● **Exercise requirements**:
What is needed here is an exact repetition of the records below, beginning at the line that has "[Menu] (81, 24)" and stopping after the line that has "Shipping (15, 2343)".

● **Stored records**:
%%

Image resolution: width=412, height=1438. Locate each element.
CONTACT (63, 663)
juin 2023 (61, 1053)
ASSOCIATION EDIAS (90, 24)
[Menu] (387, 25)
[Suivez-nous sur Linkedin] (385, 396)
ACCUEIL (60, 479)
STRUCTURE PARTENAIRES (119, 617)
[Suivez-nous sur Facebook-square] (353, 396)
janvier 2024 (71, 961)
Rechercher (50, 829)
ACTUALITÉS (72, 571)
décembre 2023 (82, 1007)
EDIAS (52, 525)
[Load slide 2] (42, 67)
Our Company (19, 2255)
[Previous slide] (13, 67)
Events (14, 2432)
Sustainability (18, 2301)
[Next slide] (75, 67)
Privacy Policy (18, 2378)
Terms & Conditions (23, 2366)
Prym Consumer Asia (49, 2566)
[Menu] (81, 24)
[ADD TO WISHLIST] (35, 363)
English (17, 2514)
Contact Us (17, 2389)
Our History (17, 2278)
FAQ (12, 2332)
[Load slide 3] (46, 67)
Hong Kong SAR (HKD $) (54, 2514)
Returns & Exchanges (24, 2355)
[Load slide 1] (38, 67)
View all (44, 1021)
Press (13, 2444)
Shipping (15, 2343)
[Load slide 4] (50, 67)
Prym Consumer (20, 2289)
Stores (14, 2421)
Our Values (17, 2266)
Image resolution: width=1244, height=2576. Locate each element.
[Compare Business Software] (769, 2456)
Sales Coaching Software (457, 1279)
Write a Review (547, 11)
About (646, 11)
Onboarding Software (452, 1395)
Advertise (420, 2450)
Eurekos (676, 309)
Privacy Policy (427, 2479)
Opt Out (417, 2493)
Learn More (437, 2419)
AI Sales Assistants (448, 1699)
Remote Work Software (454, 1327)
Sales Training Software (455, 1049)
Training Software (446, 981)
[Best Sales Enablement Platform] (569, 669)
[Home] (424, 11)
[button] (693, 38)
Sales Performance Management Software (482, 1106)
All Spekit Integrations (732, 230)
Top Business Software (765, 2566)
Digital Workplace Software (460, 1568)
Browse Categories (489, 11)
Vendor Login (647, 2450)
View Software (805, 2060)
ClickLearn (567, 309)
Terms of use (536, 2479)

%%

● **Output for this task**:
[Menu] (81, 24)
[ADD TO WISHLIST] (35, 363)
English (17, 2514)
Contact Us (17, 2389)
Our History (17, 2278)
FAQ (12, 2332)
[Load slide 3] (46, 67)
Hong Kong SAR (HKD $) (54, 2514)
Returns & Exchanges (24, 2355)
[Load slide 1] (38, 67)
View all (44, 1021)
Press (13, 2444)
Shipping (15, 2343)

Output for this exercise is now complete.